August - Month of Anniversaries
It seems quite appropriate to write the first blog from the Sisters of Charity of Seton Hill Archives in August. August is the month of many new beginnings for our Congregation. We begin this new adventure telling of our August anniversaries.
August 20, 1870 – Sisters Aloysia Lowe, Blanche O’Keefe, and Maria Theresa O’Donnell, along with two novices arrived by train from Cincinnati, Ohio to start a foundation of Sisters of Charity in Altoona, PA., then part of the Diocese of Pittsburgh. Bishop Domenec, the second Bishop of Pittsburgh at the request of Father John Tuigg wrote to the Sisters of Charity of Cincinnati asking them to send sisters to teach in the Diocese. While the superiors in Cincinnati felt unable to staff schools for Pittsburgh, they offered to send sisters to help establish a base in the Diocese. Thus, the Sisters of Charity of Seton Hill began in August 1870 with Sister Aloysia named the first Mother Superior of the new Congregation.
The young community flourished and at the end of ten years, the convent at Saint John’s in Altoona was no longer able to house the growing number of Sisters and Novices. Mother Aloysia Lowe set out with great determination to find a “Home for the Sisters.” After traveling many miles from Altoona to Beaver County through Allegheny County, tramping through orchards, meadows, and woods, Mother Aloysia found the spot of her dreams when the Jennings Farm in Greensburg, Pa was on the market.

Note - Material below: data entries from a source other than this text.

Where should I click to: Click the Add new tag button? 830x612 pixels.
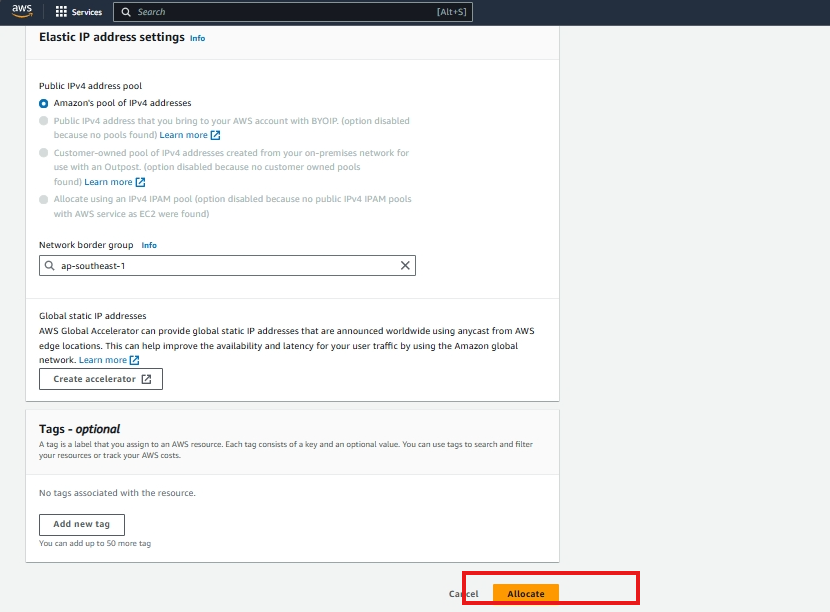[x=82, y=524]
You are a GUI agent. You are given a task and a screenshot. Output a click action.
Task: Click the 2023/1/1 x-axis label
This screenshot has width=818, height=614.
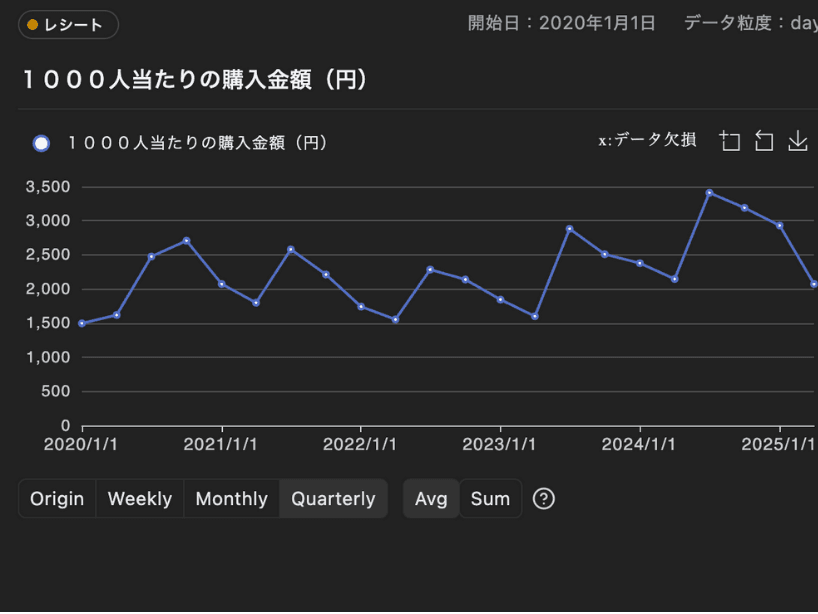(501, 443)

After confronting objections from the Bishop and financial concerns, Mother Aloysia was able to purchase the farm that housed the “Stokes Mansion” with the help of generous friends. The purchase price had risen from the original $50,000 to $75,000. using the contents of her “black bag” along with a loan procured from the Johnstown Savings Bank, Mother Aloysia paid $30,000 in cash and the balance secured by a mortgage at 5%. The Sisters were to be in possession of the farm on August 2, 1882. Mother Aloysia received the deed on August 7, 1882. Mother Aloysia Lowe along with Sisters Adelaide Dunn, Raphael Kane, and Fidelis Ruffner took possession. The Sisters had a HOME!
Statistics for the Sisters of Charity (1870-1880)
92 Individuals entered
12 were dismissed
19 left the Community
As 1881 began there were 55 sisters to staff the schools, maintain the convents, and administer the community. Father John Tuigg became the third Roman Catholic Bishop of Pittsburgh.